Saturday, February 25, 2012

Excusing versus forgiving

I am going to be quoting this essay by C. S. Lewis tomorrow during the teaching time.

The entire essay is well worth reading. Here is a short excerpt--

As regards my own sins it is a safe bet (though not a certainty) that the excuses are not really so good as I think; as regards other [person's'] sins against me it is a safe bet (though not a certainty) that the excuses are better than I think. One must therefore begin by attending to everything which may show that the other [person] was not so much to blame as we thought.
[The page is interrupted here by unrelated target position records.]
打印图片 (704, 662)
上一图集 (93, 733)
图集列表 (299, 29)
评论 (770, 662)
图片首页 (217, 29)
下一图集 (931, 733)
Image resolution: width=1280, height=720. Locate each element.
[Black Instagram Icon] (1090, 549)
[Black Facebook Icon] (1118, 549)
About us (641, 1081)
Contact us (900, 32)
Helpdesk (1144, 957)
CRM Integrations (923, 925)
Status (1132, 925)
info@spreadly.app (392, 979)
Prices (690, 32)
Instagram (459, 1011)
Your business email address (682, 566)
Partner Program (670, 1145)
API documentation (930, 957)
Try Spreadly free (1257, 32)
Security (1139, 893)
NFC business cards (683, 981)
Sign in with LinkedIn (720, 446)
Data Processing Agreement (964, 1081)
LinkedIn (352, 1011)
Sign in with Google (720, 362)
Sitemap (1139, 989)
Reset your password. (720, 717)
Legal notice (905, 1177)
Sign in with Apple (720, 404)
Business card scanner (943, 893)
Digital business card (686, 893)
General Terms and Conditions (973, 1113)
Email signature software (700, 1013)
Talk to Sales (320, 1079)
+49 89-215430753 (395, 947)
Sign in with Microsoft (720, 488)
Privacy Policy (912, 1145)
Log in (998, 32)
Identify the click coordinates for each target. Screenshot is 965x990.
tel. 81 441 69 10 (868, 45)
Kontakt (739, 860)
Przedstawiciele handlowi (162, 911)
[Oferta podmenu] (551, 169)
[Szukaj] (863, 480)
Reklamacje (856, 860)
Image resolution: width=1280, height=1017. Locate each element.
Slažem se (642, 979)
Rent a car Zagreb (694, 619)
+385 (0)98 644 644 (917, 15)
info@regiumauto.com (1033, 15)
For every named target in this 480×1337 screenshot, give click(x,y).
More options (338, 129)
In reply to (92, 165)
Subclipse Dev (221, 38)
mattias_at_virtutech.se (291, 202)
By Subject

But even if he [or she] is absolutely fully to blame we still have to forgive him [or her]; and even if ninety-nine per cent of his [or her] apparent guilt can be explained away by really good excuses, the problem of forgiveness begins with the one per cent of guilt that is left over. To excuse, what can really produce good excuses is not Christian charity; it is only fairness. To be a Christian means to forgive the inexcusable, because God has forgiven the inexcusable in you.
Wow!

1 comment:

  1. A note regarding this that many Wesley Seminary graduates will recognize. Harold Chikes used to say, "Christians don't forgive and forget. Christians forgive and remember differently." While that speaks primarily to Lewis's "attending to everything which may show that the other person was not so much to blame as we thought," I certainly can see that, when something is inexcusable, we must "remember differently" in that we must remember what God has done for us.